◆ **Excerpted records**
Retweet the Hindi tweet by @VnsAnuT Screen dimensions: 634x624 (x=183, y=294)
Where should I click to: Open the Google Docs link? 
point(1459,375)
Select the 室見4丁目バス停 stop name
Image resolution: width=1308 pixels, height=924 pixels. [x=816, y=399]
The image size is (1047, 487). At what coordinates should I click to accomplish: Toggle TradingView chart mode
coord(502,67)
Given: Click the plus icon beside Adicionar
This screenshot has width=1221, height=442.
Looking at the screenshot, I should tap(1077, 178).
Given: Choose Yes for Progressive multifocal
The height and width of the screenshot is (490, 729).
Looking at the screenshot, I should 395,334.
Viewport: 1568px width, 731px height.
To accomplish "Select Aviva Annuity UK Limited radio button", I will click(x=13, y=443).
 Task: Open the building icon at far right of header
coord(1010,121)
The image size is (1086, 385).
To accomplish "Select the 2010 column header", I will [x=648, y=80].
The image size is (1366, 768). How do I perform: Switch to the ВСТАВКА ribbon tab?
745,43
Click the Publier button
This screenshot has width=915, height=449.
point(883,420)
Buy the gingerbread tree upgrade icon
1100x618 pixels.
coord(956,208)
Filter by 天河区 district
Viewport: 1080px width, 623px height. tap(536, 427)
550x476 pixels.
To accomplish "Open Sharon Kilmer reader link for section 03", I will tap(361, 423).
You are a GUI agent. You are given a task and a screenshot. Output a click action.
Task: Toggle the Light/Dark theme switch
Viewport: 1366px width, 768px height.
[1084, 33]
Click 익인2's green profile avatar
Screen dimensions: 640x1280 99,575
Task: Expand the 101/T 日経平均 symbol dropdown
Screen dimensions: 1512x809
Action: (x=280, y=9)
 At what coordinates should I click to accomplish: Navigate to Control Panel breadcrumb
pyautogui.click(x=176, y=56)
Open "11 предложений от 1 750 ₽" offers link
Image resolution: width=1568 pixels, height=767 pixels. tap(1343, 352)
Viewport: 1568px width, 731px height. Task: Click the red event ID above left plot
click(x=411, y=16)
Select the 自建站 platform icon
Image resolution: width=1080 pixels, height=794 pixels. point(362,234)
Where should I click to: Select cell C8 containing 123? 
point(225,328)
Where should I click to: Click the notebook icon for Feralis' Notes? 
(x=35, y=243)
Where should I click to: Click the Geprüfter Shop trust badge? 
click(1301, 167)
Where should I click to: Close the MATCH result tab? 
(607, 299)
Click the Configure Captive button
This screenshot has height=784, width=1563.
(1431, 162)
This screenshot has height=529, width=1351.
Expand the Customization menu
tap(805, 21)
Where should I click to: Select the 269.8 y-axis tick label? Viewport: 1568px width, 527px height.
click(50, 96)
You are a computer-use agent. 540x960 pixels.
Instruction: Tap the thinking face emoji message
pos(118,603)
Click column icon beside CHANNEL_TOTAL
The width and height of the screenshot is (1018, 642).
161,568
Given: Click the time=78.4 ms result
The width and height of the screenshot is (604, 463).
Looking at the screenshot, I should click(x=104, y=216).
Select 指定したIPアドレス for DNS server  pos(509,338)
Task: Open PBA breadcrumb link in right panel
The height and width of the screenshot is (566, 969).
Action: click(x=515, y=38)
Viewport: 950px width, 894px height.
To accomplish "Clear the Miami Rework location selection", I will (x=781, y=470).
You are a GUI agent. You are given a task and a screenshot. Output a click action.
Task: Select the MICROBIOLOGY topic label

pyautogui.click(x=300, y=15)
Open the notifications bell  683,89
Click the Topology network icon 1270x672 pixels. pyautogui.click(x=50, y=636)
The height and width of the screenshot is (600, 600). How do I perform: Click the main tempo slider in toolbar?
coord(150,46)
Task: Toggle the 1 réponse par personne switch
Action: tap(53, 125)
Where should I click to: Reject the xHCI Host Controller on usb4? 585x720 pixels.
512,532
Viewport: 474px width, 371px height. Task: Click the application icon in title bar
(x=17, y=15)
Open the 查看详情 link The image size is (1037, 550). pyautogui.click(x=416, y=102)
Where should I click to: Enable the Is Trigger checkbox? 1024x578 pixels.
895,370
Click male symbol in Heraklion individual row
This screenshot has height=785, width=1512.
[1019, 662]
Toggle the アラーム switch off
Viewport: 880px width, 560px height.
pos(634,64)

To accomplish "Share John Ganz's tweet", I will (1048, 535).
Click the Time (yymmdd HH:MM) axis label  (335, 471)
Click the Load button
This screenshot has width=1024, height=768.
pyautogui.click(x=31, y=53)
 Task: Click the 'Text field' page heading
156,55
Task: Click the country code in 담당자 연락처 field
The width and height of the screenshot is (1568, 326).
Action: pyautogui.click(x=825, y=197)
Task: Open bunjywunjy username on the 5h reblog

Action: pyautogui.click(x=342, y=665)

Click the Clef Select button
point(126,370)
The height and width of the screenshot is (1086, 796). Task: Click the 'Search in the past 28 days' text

◆ **Your instructions**
Each line above that contains "tweet" must be copied out.

◆ **Solved exercise**
Retweet the Hindi tweet by @VnsAnuT Screen dimensions: 634x624 (x=183, y=294)
To accomplish "Share John Ganz's tweet", I will (1048, 535).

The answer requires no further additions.